[Saved entries]
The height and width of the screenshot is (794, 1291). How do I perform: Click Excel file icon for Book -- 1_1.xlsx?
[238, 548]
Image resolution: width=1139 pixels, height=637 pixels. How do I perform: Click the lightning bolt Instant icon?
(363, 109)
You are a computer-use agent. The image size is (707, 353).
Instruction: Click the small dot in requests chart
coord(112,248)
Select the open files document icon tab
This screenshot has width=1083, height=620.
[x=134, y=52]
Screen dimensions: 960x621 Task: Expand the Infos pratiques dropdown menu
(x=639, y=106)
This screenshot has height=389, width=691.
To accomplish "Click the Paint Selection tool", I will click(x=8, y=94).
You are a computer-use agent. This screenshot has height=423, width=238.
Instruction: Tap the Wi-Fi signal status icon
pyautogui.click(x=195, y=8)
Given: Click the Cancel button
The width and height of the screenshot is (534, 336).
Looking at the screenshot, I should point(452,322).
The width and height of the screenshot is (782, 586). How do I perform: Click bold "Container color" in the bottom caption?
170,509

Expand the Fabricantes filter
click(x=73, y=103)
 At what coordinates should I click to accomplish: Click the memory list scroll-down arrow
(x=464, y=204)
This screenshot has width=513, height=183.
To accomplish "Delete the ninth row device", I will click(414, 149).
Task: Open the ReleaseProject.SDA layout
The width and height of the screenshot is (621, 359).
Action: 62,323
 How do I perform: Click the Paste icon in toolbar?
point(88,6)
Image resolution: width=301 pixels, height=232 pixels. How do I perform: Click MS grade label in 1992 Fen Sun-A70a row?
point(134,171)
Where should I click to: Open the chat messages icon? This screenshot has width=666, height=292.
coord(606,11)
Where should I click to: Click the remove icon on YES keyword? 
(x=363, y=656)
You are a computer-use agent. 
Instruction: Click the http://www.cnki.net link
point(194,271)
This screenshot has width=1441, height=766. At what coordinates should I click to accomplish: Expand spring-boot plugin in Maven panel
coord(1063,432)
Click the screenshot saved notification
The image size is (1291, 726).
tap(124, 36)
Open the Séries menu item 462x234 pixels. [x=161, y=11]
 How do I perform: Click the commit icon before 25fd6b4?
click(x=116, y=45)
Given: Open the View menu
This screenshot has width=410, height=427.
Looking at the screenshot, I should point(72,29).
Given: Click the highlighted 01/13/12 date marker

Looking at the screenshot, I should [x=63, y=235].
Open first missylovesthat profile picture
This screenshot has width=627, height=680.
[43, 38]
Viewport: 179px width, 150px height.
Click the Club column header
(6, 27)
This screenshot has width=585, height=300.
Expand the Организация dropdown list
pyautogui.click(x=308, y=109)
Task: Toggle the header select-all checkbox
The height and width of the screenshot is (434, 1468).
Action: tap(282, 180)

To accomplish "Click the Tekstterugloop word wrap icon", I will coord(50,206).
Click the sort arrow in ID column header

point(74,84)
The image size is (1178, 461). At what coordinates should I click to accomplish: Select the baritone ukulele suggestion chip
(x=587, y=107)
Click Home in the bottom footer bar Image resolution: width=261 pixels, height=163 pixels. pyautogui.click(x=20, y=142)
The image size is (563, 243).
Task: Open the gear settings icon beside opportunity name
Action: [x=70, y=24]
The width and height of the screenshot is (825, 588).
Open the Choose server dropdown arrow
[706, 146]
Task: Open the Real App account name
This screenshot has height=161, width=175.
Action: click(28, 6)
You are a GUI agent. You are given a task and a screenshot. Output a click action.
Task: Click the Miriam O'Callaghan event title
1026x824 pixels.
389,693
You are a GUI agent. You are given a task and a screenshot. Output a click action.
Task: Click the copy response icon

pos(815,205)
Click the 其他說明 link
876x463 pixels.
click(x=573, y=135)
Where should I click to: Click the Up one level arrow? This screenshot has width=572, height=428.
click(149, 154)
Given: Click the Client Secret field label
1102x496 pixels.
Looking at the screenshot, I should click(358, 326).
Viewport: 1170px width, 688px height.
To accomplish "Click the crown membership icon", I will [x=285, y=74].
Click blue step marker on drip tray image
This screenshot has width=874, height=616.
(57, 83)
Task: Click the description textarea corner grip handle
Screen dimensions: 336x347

WHAT IS BEING ASKED: Every record should be printed again exactly as it reads.

ANSWER TO THIS TASK:
The height and width of the screenshot is (794, 1291). How do I perform: Click Excel file icon for Book -- 1_1.xlsx?
[238, 548]
Image resolution: width=1139 pixels, height=637 pixels. How do I perform: Click the lightning bolt Instant icon?
(363, 109)
You are a computer-use agent. The image size is (707, 353).
Instruction: Click the small dot in requests chart
coord(112,248)
Select the open files document icon tab
This screenshot has width=1083, height=620.
[x=134, y=52]
Screen dimensions: 960x621 Task: Expand the Infos pratiques dropdown menu
(x=639, y=106)
This screenshot has height=389, width=691.
To accomplish "Click the Paint Selection tool", I will click(x=8, y=94).
You are a computer-use agent. This screenshot has height=423, width=238.
Instruction: Tap the Wi-Fi signal status icon
pyautogui.click(x=195, y=8)
Given: Click the Cancel button
The width and height of the screenshot is (534, 336).
Looking at the screenshot, I should point(452,322).
The width and height of the screenshot is (782, 586). How do I perform: Click bold "Container color" in the bottom caption?
170,509

Expand the Fabricantes filter
click(x=73, y=103)
 At what coordinates should I click to accomplish: Click the memory list scroll-down arrow
(x=464, y=204)
This screenshot has width=513, height=183.
To accomplish "Delete the ninth row device", I will click(414, 149).
Task: Open the ReleaseProject.SDA layout
The width and height of the screenshot is (621, 359).
Action: 62,323
 How do I perform: Click the Paste icon in toolbar?
point(88,6)
Image resolution: width=301 pixels, height=232 pixels. How do I perform: Click MS grade label in 1992 Fen Sun-A70a row?
point(134,171)
Where should I click to: Open the chat messages icon? This screenshot has width=666, height=292.
coord(606,11)
Where should I click to: Click the remove icon on YES keyword? 
(x=363, y=656)
You are a computer-use agent. 
Instruction: Click the http://www.cnki.net link
point(194,271)
This screenshot has width=1441, height=766. At what coordinates should I click to accomplish: Expand spring-boot plugin in Maven panel
coord(1063,432)
Click the screenshot saved notification
The image size is (1291, 726).
tap(124, 36)
Open the Séries menu item 462x234 pixels. [x=161, y=11]
 How do I perform: Click the commit icon before 25fd6b4?
click(x=116, y=45)
Given: Open the View menu
This screenshot has width=410, height=427.
Looking at the screenshot, I should point(72,29).
Given: Click the highlighted 01/13/12 date marker

Looking at the screenshot, I should [x=63, y=235].
Open first missylovesthat profile picture
This screenshot has width=627, height=680.
[43, 38]
Viewport: 179px width, 150px height.
Click the Club column header
(6, 27)
This screenshot has width=585, height=300.
Expand the Организация dropdown list
pyautogui.click(x=308, y=109)
Task: Toggle the header select-all checkbox
The height and width of the screenshot is (434, 1468).
Action: tap(282, 180)

To accomplish "Click the Tekstterugloop word wrap icon", I will coord(50,206).
Click the sort arrow in ID column header

point(74,84)
The image size is (1178, 461). At what coordinates should I click to accomplish: Select the baritone ukulele suggestion chip
(x=587, y=107)
Click Home in the bottom footer bar Image resolution: width=261 pixels, height=163 pixels. pyautogui.click(x=20, y=142)
The image size is (563, 243).
Task: Open the gear settings icon beside opportunity name
Action: [x=70, y=24]
The width and height of the screenshot is (825, 588).
Open the Choose server dropdown arrow
[706, 146]
Task: Open the Real App account name
This screenshot has height=161, width=175.
Action: click(28, 6)
You are a GUI agent. You are given a task and a screenshot. Output a click action.
Task: Click the Miriam O'Callaghan event title
1026x824 pixels.
389,693
You are a GUI agent. You are given a task and a screenshot. Output a click action.
Task: Click the copy response icon

pos(815,205)
Click the 其他說明 link
876x463 pixels.
click(x=573, y=135)
Where should I click to: Click the Up one level arrow? This screenshot has width=572, height=428.
click(149, 154)
Given: Click the Client Secret field label
1102x496 pixels.
Looking at the screenshot, I should click(358, 326).
Viewport: 1170px width, 688px height.
To accomplish "Click the crown membership icon", I will [x=285, y=74].
Click blue step marker on drip tray image
This screenshot has width=874, height=616.
(57, 83)
Task: Click the description textarea corner grip handle
Screen dimensions: 336x347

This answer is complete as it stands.